→ Tasks to carry out
1 – Answer these questions using the text on Maxine Syjuco, one answer per line, marked (a), (b), (c):
(a) In what year was her first book of poetry published?
(b) What is the name of the band she sings for?
(c) Into which languages have her poems been translated?
2 – For each statement, say yes or no to whether the text on Maxine Syjuco agrees with it, and quote the text's exact words that decide it:
(a) She is the eldest daughter of Cesare Syjuco and Jean Marie Syjuco.
(b) Her poems have appeared in the 2011 Rhino International Poetry Anthology.
(c) Her work centers mainly on sculpture.
3 – Reproduce word for word the part of the text on Maxine Syjuco that opens with the words containing "Working mainly with" and closes with "here nor there.".

Maxine Syjuco (born December 1, 1984) is an artist, poet and model from Manila, Philippines. She is the youngest daughter of avant-garde artists Cesare Syjuco and Jean Marie Syjuco, and is the vocalist and songwriter of the experimental Art Rock band Jack of None.

Working mainly with photography, digital collage, painting and installation art, her work possesses an intimate, philosophical, and often twisted voice in storytelling. Manipulating faces, unveiling poignant surrealities, and probing into abandoned rooms of the subconscious, Maxine authors dark, thought-provoking introspections of the human condition and its fragility—conjuring a netherworld where ghostly images exist neither here nor there.

Her first book of poetry, "A Secret Life," was published in 2008 and received critical acclaim. Her poems have been translated into Polish and French, and have seen print in several international anthologies including the Asia Literary Review, The Poet’s Guild Quarterly, Chopin with Cherries, and the 2011 Rhino International Poetry Anthology.

→ Dataset section

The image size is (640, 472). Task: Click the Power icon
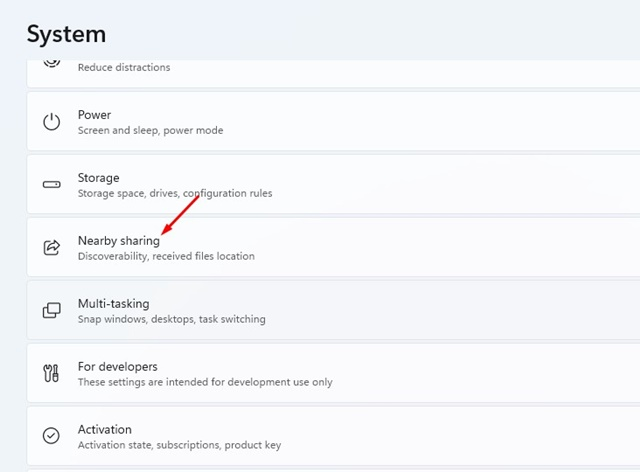point(51,122)
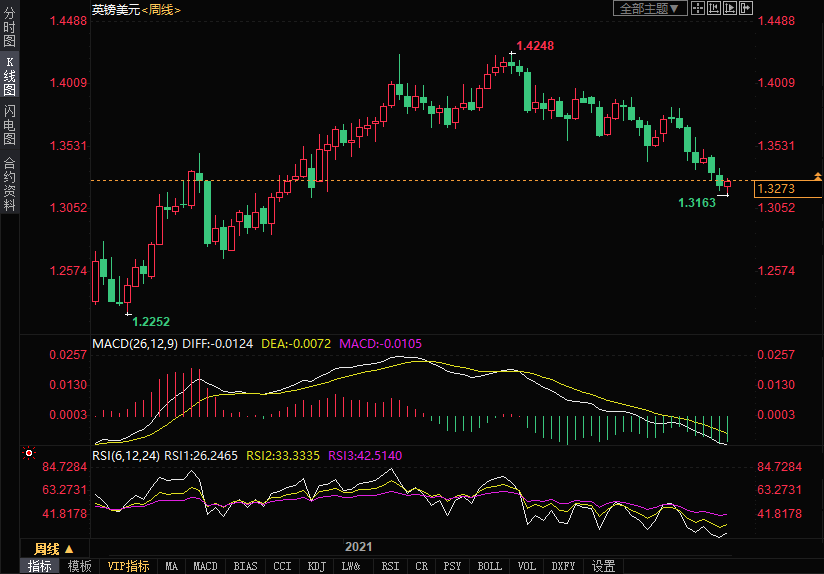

→ Results of the tasks
1 –
(a) 2008
(b) Jack of None
(c) Polish and French

2 –
(a) No: "She is the youngest daughter of avant-garde artists Cesare Syjuco and Jean Marie Syjuco"
(b) Yes: "have seen print in several international anthologies including the Asia Literary Review, The Poet’s Guild Quarterly, Chopin with Cherries, and the 2011 Rhino International Poetry Anthology"
(c) No: "Working mainly with photography, digital collage, painting and installation art"

3 –
Working mainly with photography, digital collage, painting and installation art, her work possesses an intimate, philosophical, and often twisted voice in storytelling. Manipulating faces, unveiling poignant surrealities, and probing into abandoned rooms of the subconscious, Maxine authors dark, thought-provoking introspections of the human condition and its fragility—conjuring a netherworld where ghostly images exist neither here nor there.